GOMEZ CASAJUS L. 1,2,5, LOMBARDO M. 1, ZANNONI M. 2,5, SCARPA E. 1, SCALERA F. 2, MAGNANINI A. 2, MARTINEZ BARRIO A. 3, MACKENZIE R. 4

1 Nautilus - Navigation in Space Srl. , Forlė (FC), Italy; 2 University of Bologna, Department of Industrial Engineering, Forlė (FC), Italy; 3 ESA/ESTEC, Noordwijk, Netherlands; 4 ESA/ESOC Darmstadt, Darmstadt, Germany; 5 Centro Interdipartimentale di Ricerca Industriale Aerospaziale, University of Bologna, Forlė (FC), Italy

Landing on planetary bodies remains one of the most demanding phases of deep-space missions, particularly when attempting soft touchdown on environments that are either poorly characterized or impose stringent planetary-protection constraints. Enceladus and Mars exemplify these challenges. Enceladus, a small icy moon with active plumes emerging from its south-polar fractures, offers a unique opportunity to investigate subsurface ocean habitability and potential biosignatures.
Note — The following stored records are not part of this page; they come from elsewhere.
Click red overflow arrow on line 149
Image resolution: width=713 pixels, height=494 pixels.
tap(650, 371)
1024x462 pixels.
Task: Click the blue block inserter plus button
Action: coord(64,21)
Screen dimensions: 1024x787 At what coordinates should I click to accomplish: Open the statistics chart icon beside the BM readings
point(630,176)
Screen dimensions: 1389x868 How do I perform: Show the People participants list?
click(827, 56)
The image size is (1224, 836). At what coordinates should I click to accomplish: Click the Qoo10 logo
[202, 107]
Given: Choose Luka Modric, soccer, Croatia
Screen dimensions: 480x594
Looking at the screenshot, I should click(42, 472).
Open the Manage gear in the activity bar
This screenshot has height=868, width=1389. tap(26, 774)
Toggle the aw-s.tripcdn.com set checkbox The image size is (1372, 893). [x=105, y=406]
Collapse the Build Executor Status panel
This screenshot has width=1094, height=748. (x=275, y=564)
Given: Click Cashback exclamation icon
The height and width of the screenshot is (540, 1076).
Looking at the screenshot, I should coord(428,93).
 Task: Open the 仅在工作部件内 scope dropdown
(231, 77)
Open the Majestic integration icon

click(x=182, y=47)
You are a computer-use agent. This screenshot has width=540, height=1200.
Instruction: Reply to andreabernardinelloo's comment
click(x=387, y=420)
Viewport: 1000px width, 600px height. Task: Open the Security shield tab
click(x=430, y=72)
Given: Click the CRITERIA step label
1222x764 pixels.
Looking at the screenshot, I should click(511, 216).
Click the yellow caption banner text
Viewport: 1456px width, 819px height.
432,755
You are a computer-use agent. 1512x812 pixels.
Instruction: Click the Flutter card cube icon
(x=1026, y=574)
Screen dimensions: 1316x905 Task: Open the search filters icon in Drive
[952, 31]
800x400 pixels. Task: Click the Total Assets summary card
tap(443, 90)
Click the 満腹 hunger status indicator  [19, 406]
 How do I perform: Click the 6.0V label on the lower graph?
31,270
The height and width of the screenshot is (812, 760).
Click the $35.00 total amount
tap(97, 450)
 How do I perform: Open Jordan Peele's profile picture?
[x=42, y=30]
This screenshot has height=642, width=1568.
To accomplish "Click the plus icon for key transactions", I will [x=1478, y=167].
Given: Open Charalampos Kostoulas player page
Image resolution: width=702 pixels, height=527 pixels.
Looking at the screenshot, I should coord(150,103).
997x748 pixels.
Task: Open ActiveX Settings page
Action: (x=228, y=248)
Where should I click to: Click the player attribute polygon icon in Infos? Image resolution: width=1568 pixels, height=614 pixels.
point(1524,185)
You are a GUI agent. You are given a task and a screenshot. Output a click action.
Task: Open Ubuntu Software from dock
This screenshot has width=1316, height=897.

Mars, in contrast, presents a dynamic atmosphere, high-velocity atmospheric entry, and a long heritage of missions that demonstrate both the promise and difficulty of precision landing. Both targets are of high scientific priority for NASA and ESA, with Enceladus identified as a prime candidate for future flagship missions. Despite this strong scientific motivation, the landing technologies currently baselined for these missions often rely on complex and costly terrain-relative navigation (TRN) architectures, which may be unnecessary when medium landing accuracy, on the order of 1–5 km, is sufficient to achieve mission objectives.
We propose an alternative landing paradigm, that is currently being developed under contract with the European Space Agency, that enables medium-accuracy touchdown using a simple, robust, and cost-effective autonomous navigation architecture. The concept eliminates terrain-relative navigation entirely and instead exploits a hybrid solution combining inertial measurement unit (IMU) data with radio-frequency observables already available in the spacecraft’s radiometric tracking subsystem. The approach capitalizes on the high-precision orbit determination of a carrier spacecraft (“mothership”) and the availability of satellite-to-satellite link measurements during descent. These data provide relative positioning and allow the lander to maintain a dynamically consistent estimate of its descent trajectory without relying on optical sensors or lidar, thus significantly reducing system complexity, mass, and power.
The project evaluates this navigation concept through a representative end-to-end analysis framework. The study encompasses definition of representative mission scenarios for Enceladus and Mars; derivation of navigation performance requirements; orbit determination analysis for the mothership and secondary spacecraft; descent trajectory design and optimization; and development of a high-fidelity dynamical simulation environment. The resulting environment supports detailed modelling of radiometric observables, IMU measurements, plume and atmospheric perturbations. Navigation filters and data-fusion architectures are then selected and optimized through trade-off analysis. Performance is initially validated via orbit determination simulations, performed with GODOT, followed by deployment of algorithms onto representative OBC and subsequent Processor-in-the-Loop tests to raise the solution to TRL-4.
The paper presents initial performance results showing that a simplified autonomous navigation system can support medium-accuracy landing on both icy moons and atmospherically complex terrestrial planets. Leveraging existing spacecraft subsystems and avoiding TRN reduces system complexity while preserving robustness and enabling more cost-effective planetary landing architectures.